A couple days ago, my good friend and compatriot (not to mention partner in crime) Fabrisse sent me a link to an article on Slate. In it, the author, one Daniel Engber, complained about couples failing to allow him a ‘+1’ on invitations to their weddings.
He was horrified when a couple he knew sent him a singleton invitation and refused to allow him to RSVP for two because he had a girlfriend. Now I don’t know how serious the relationship might have been. I don’t know what their living arrangements were. These things do matter in the question. I do know, however, that even if an etiquette mistake had been committed in the invitation, Mr. Engber definitely committed an etiquette goof when he attempted to RSVP for more people than were included on the invitation.
Remember: if your name is the only one on the invitation and there is no ‘+1’ added, you are the only one for whom you can reply.
To apparently add insult to injury, when Mr. Engber’s brother was getting married, the happy couple again failed to ask Mr. Engber to invite a guest along to the occasion.
Now this time he does not mention a steady girlfriend, so I can only guess that somewhere along the line they broke up… or else he thought he might want to bring someone else.
He continues to feel put upon that he isn’t invited at other weddings to add a guest of his own and to assume the entire reason is that people don’t want to pay for his guest. He complains that the modern bride is merely a “number-crunching technocrat” hellbent on sucking all the fun out of the experience by inviting mere friends and family members rather than his scintillating random guest.
Even the strictest admissions criteria allow for spouses and fiances, which means your party will be overrun by grumbling tagalongs whether you like it or not. These are the guests who spend the whole reception at the bar, checking sports scores on their BlackBerry.
Right. Because nobody you know would ever actually marry (or become engaged to) a fun person who can dance or have a good time without getting wasted.
Considerations such as limited space, a preference for actually being able to recognize everyone at your own party, or seriously wanting a small, intimate gathering are utterly ignored.
As to the cost, here’s what he has to say:
Sure, these extra guests may set you back a few hundred dollars, or maybe a few thousand. But I submit that +1s are a bargain at twice the cost.
Thanks, Mr. Engber, for reminding me how many extra thousands of dollars it won’t hurt me to spend on a single day.
Okay. So he’s disgruntled because sometimes he can’t bring a date. I get it.
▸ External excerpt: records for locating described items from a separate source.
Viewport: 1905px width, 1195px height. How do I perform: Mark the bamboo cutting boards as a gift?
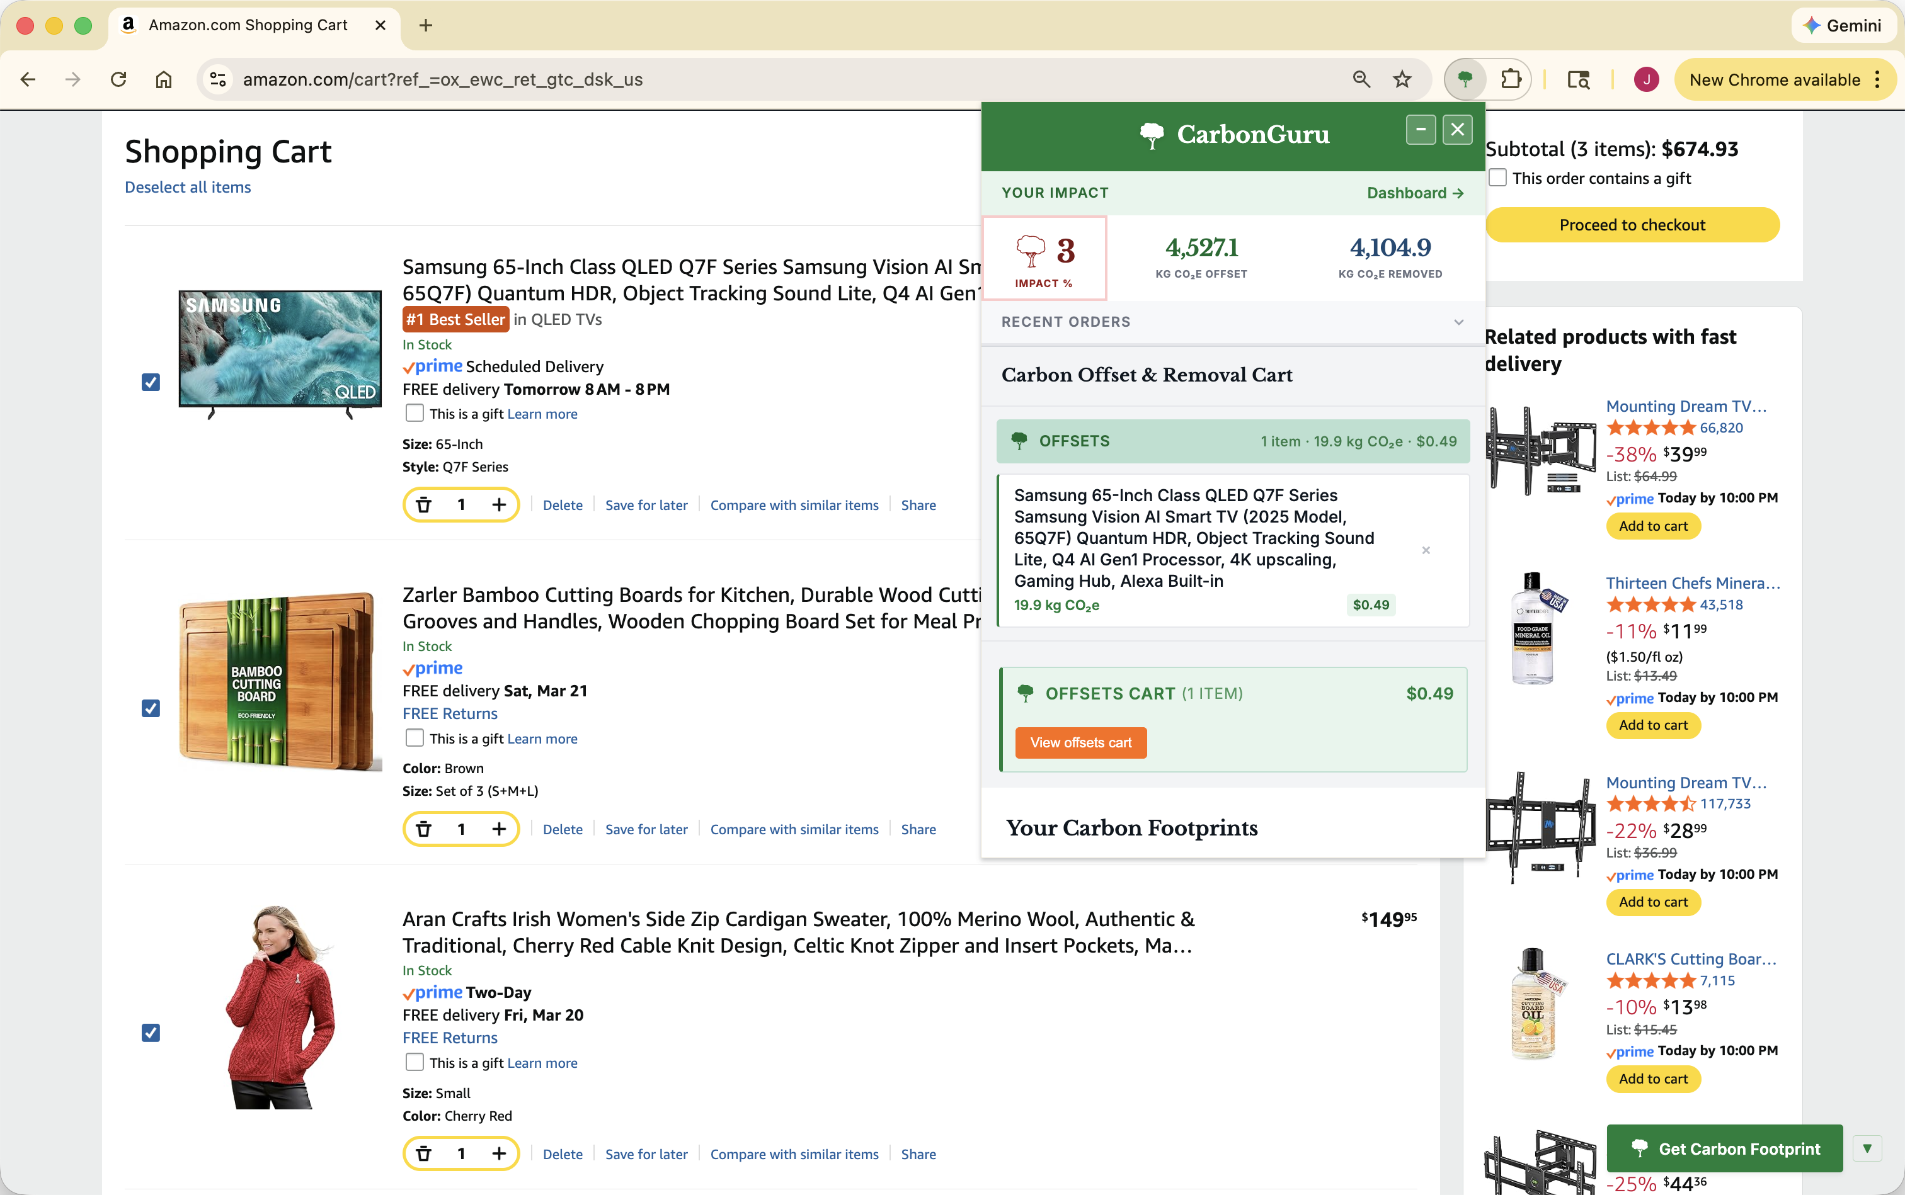414,737
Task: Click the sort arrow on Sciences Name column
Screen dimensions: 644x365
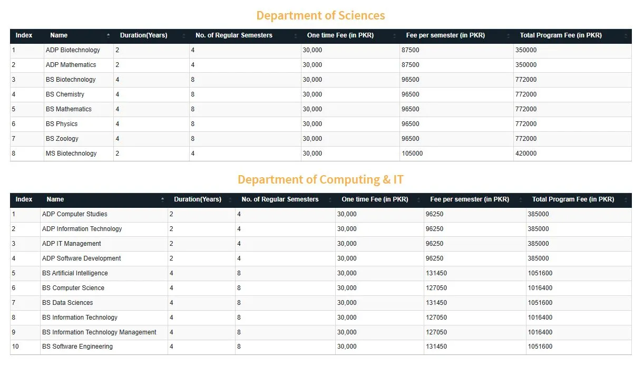Action: pos(108,36)
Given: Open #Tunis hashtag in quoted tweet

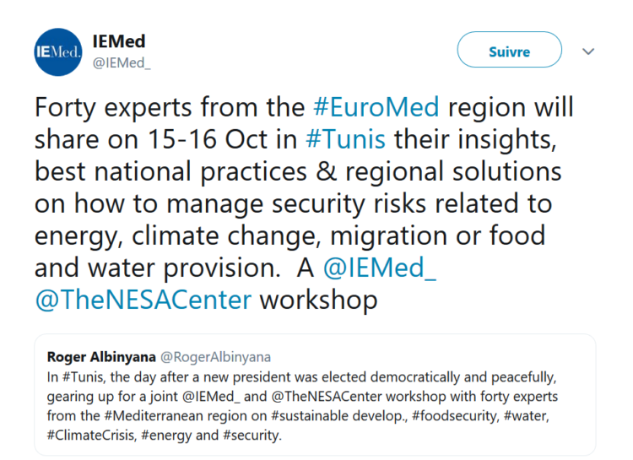Looking at the screenshot, I should coord(84,377).
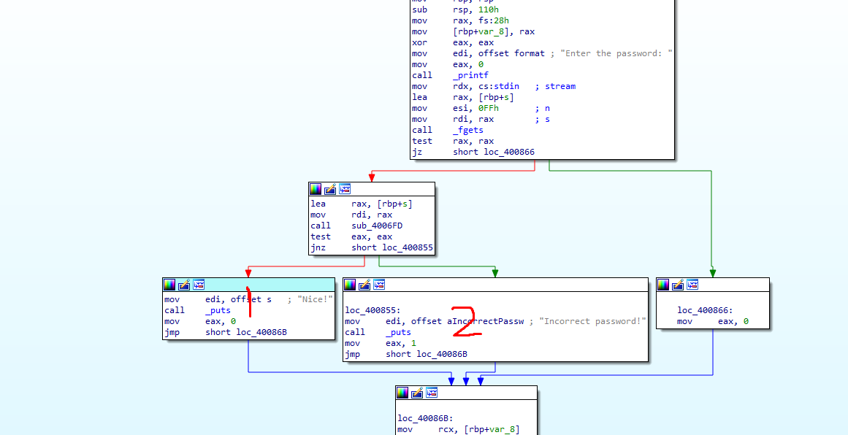
Task: Click group nodes icon on sub_4006FD call block
Action: coord(345,189)
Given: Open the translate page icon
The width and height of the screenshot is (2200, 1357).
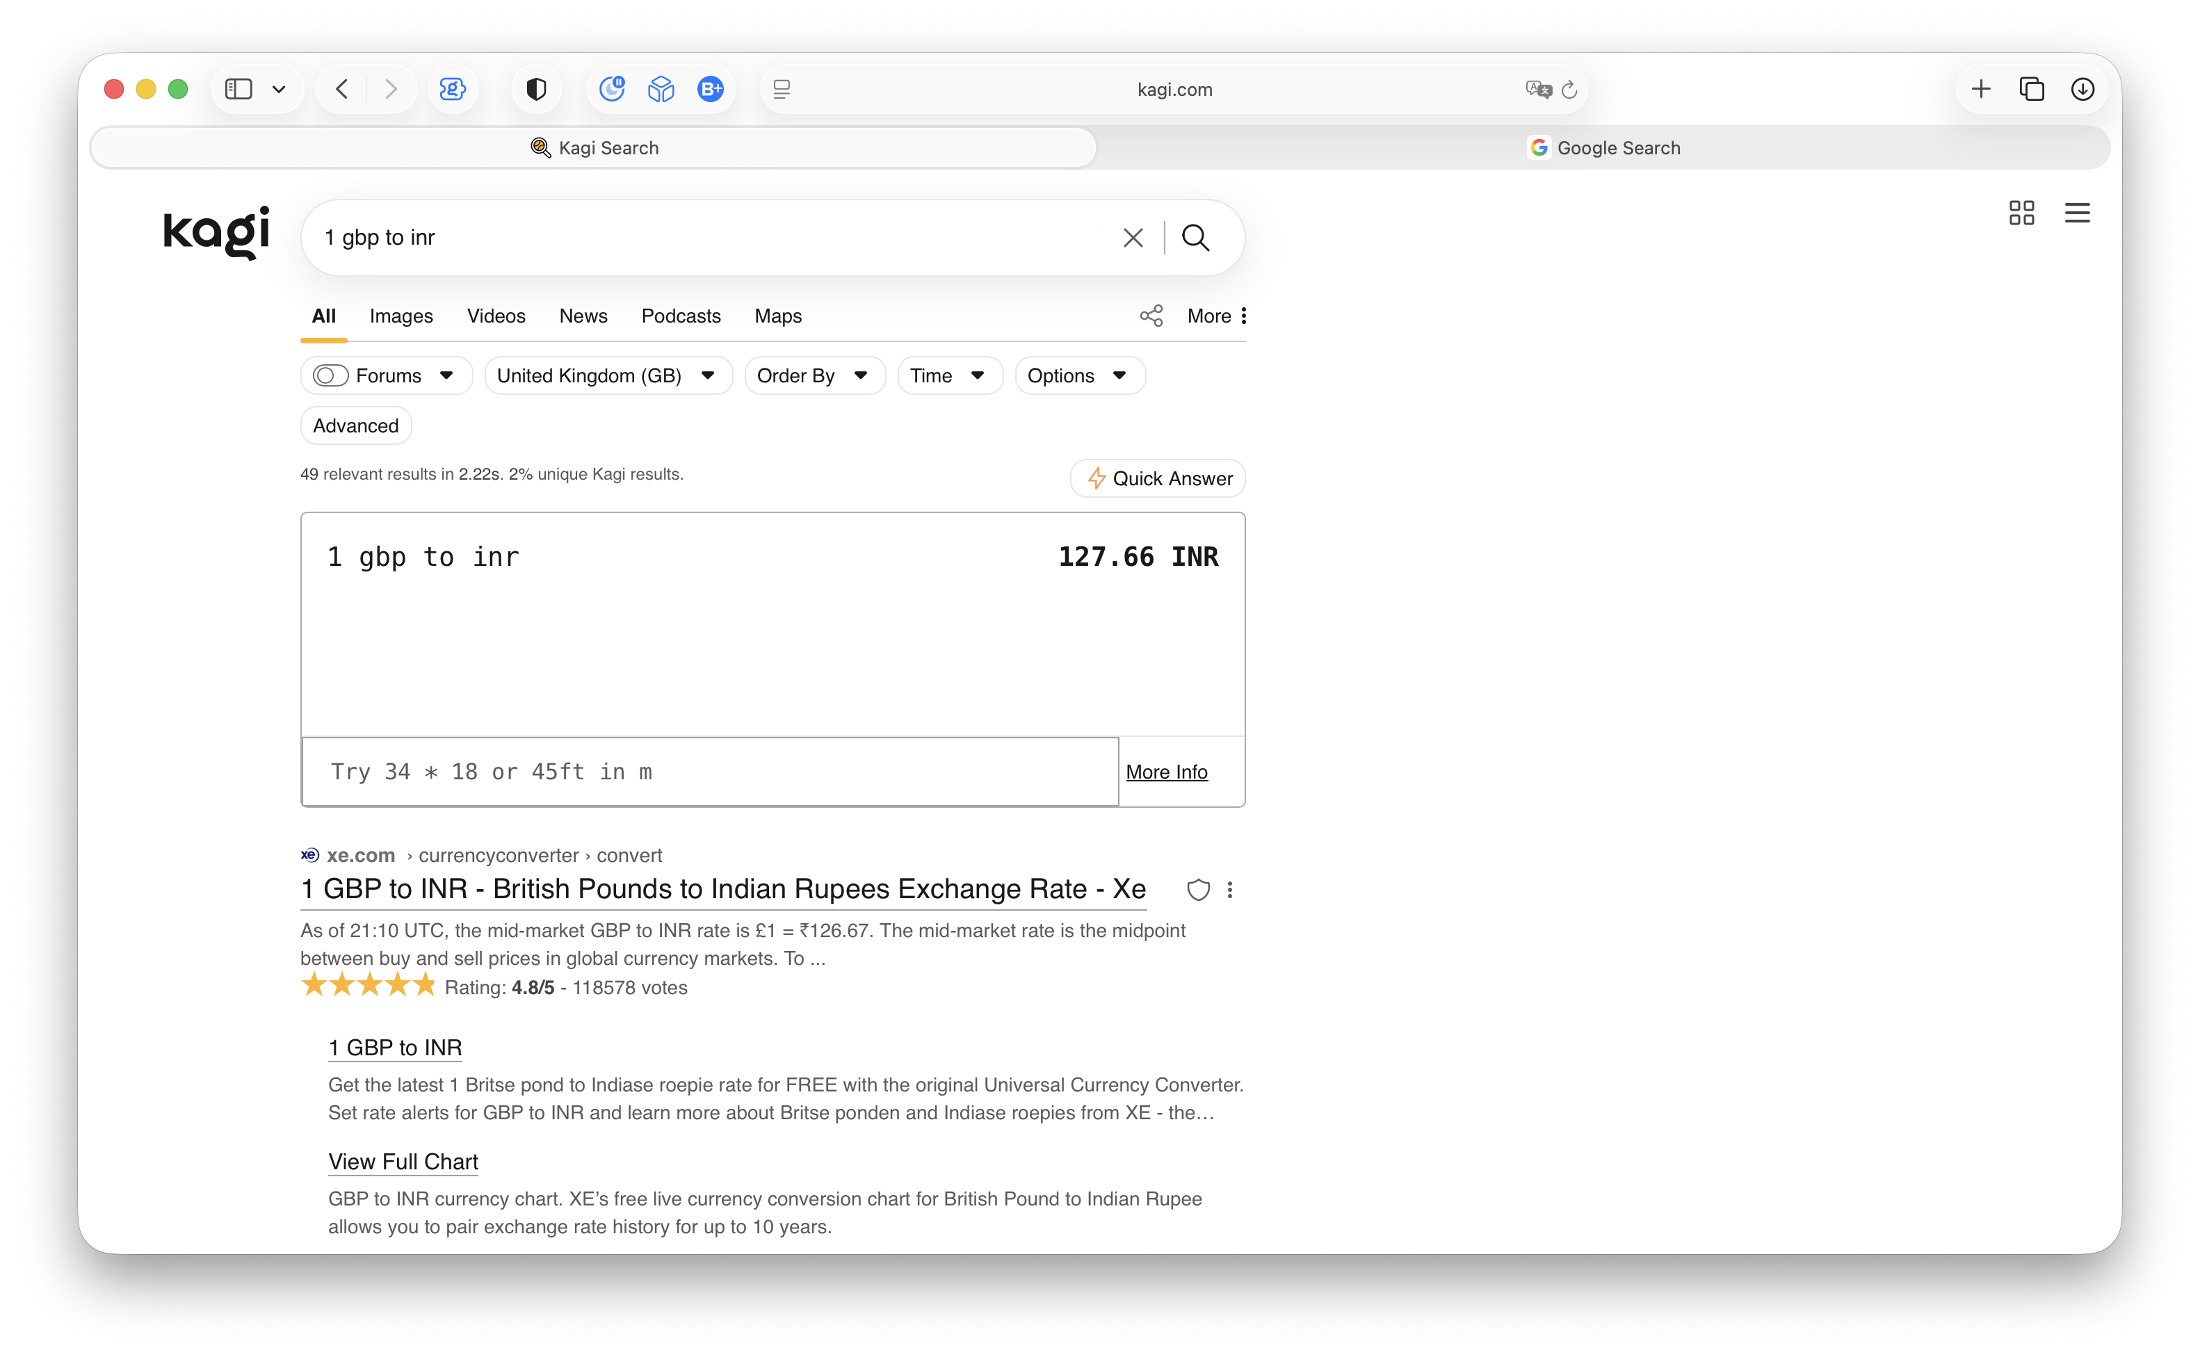Looking at the screenshot, I should point(1538,89).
And I’m sorry he assumes that just because he can’t bring his own guest that clearly nobody could possibly be interesting or pleasant enough for him to bother talking to at a party.
Annoying, but ignorable.
The really appalling suggestion comes in his follow up article:
Here’s an alternative: Sell tickets to your wedding. Instead of asking guests to show up at your event with a check in an envelope, tell them to reserve spots ahead of time. Make it clear to everyone that your total box-office revenue will equal the cost of the wedding, plus a small honeymoon stipend. Then offer tiered pricing: Close relatives can purchase $250 tickets, with front-row ceremony seating, a spot at the head table at the reception, and a first dance. Established friends and second-order relatives might snap up $150 tickets, good for an unobstructed view and unlimited drinks. And your boho buddies can pick up standing-room twofers for $100.
Is this a joke, Mr. Engber? Because if so, I’m not laughing.
A wedding is not a fund raising event. The guest list is supposed to be composed of people the bride and groom love who love them back. Wedding gifts are an optional thing, not a way of paying for an event you can’t really afford to give. Extra guests, in addition to being a further burden on the budget, cannot be guaranteed to add to the festivities and are not emotionally connected to the event. In general, few people really love going to weddings of people they’ve never met and have no plans to meet again.
Here’s the lowdown. When inviting unmarried guests, you do need to invite any fiance(e)s or live-ins. It’s in good taste to invite longtime/serious romantic partners. These people should get their own invitations. If you wish to give your guests the option to have a dinner partner, you should find out who that might be and issue an invitation to that person directly. If you do decide to ask friends or family members to invite a ‘+1’ that is your decision, but you are not required to do so by any social contract.
And really, if Mr. Engber thinks my party will be boring and painful because he is not allowed to bring a person of his own choosing along, then I’ll do him the favor of not inviting him.
After all, my friends think I’m more than enough reason to come to my party.
But I think the final word has to go to reader V A who wrote:
I read this article and the previous one that kicked off the whole discussion, and the impression I get is that the author doesn’t really care about starting a conversation on the social mores of wedding guest lists. He just has an axe to grind.
Dude, I’m sorry your brother didn’t let you bring a date. But maybe it’s time to move on.
I couldn’t have said it better myself.